Reflections on the Water
(A Petrarchan Sonnet)
On water, fine reflections reign supreme,
With mirrored images that float in sight,
Of colors – purple, green, with red and white.
This tableau that sits simply so serene
Beside a building looking most pristine,
Through shining glass clad windows, such delight
That fills the mind with thoughts of fancy flight,
A vision placed as if it were a dream.
Yet, were the water to be swiftly drained,
Too soon would these reflections disappear.
Might quickly kill the plants and mare our cheer.
The elegance of art would be profaned.
So, let us pray those waters stay in place,
This circumstance must never be the case.

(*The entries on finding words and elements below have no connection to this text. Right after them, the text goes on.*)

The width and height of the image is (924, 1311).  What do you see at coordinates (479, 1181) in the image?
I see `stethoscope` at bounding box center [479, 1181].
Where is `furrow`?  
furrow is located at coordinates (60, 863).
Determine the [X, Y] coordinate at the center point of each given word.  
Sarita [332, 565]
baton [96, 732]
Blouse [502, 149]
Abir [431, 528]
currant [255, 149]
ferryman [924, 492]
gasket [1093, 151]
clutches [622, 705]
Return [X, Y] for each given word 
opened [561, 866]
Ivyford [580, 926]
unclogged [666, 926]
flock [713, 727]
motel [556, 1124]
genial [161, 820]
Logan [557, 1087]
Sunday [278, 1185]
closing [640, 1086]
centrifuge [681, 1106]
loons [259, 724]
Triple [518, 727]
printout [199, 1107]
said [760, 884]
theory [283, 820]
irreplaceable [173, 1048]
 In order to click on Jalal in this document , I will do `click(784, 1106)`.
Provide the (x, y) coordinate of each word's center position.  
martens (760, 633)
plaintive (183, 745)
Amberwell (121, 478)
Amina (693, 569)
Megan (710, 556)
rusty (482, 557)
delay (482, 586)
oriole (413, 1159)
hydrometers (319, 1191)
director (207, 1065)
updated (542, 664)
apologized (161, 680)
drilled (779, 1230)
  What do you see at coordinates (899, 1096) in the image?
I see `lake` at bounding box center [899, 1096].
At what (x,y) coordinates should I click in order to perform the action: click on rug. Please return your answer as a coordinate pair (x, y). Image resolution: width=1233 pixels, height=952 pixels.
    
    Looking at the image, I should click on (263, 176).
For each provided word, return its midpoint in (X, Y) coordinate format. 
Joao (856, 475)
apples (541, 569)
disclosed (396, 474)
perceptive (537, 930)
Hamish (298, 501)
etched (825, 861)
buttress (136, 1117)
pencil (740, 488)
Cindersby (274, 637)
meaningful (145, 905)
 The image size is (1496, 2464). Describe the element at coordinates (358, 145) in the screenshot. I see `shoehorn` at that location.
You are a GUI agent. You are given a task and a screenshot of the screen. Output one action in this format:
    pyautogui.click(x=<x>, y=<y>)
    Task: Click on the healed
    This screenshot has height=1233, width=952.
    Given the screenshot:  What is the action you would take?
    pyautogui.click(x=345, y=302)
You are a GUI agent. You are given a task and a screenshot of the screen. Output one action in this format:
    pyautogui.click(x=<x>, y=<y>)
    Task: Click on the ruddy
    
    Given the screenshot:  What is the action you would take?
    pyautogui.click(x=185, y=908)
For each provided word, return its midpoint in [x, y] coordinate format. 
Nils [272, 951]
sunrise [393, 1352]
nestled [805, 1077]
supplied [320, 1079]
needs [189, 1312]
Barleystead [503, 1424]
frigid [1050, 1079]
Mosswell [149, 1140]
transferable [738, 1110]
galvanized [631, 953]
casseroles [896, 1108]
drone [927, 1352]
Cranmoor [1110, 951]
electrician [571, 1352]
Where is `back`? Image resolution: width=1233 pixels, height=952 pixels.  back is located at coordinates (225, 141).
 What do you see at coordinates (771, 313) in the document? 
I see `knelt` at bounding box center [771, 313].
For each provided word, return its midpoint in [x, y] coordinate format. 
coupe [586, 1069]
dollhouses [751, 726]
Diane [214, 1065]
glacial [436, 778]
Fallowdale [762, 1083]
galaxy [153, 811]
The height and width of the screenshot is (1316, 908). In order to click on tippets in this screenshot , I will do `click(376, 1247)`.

Oh the beauty of reflections on water. This one is a floating garden, man made. It is next to the Como Park Conservatory.
Petrarch developed the Italian sonnet pattern, which is known to this day as the Petrarchan sonnet or the Italian sonnet. Francesco Petrarca (Petrarch in English; July 20, 1304 -July 19, 1374) was a scholar and poet in Renaissance Italy. Petrarch’s sonnets were admired and imitated throughout Europe during the Renaissance and became a model for lyrical poetry. He is also known for being the first to develop the concept of the “Dark Ages”.
Because of the structure of Italian, the rhyme scheme of the Petrarchan Sonnet is more easily fulfilled in that language than in English. The original Italian sonnet form divides the poem’s 14 lines into two parts, the first part being an octave and the second being a sestet. The rhyme scheme for the octave is typically:
a b b a a b b a.
The sestet is more flexible. In Italian sonnets in English,
c d d c e e and c d c d e e are most used.
The octave and sestet have special functions in a Petrarchan Sonnet. The octave’s purpose is to introduce a problem, express a desire, reflect on reality, or otherwise present a situation that causes doubt or conflict within the speaker. It usually does this by introducing the problem within its first quatrain (unified four-line section) and developing it in the second. The beginning of the sestet is known as the volta, and it introduces a pronounced change in tone in the sonnet; the change in rhyme scheme marks the turn. The sestet’s purpose as a whole is to make a comment on the problem or to apply a solution to it. The pair are separate but usually used to reinforce a unified argument – they are often compared to two strands of thought organically converging into one argument. Source: Wikipedia.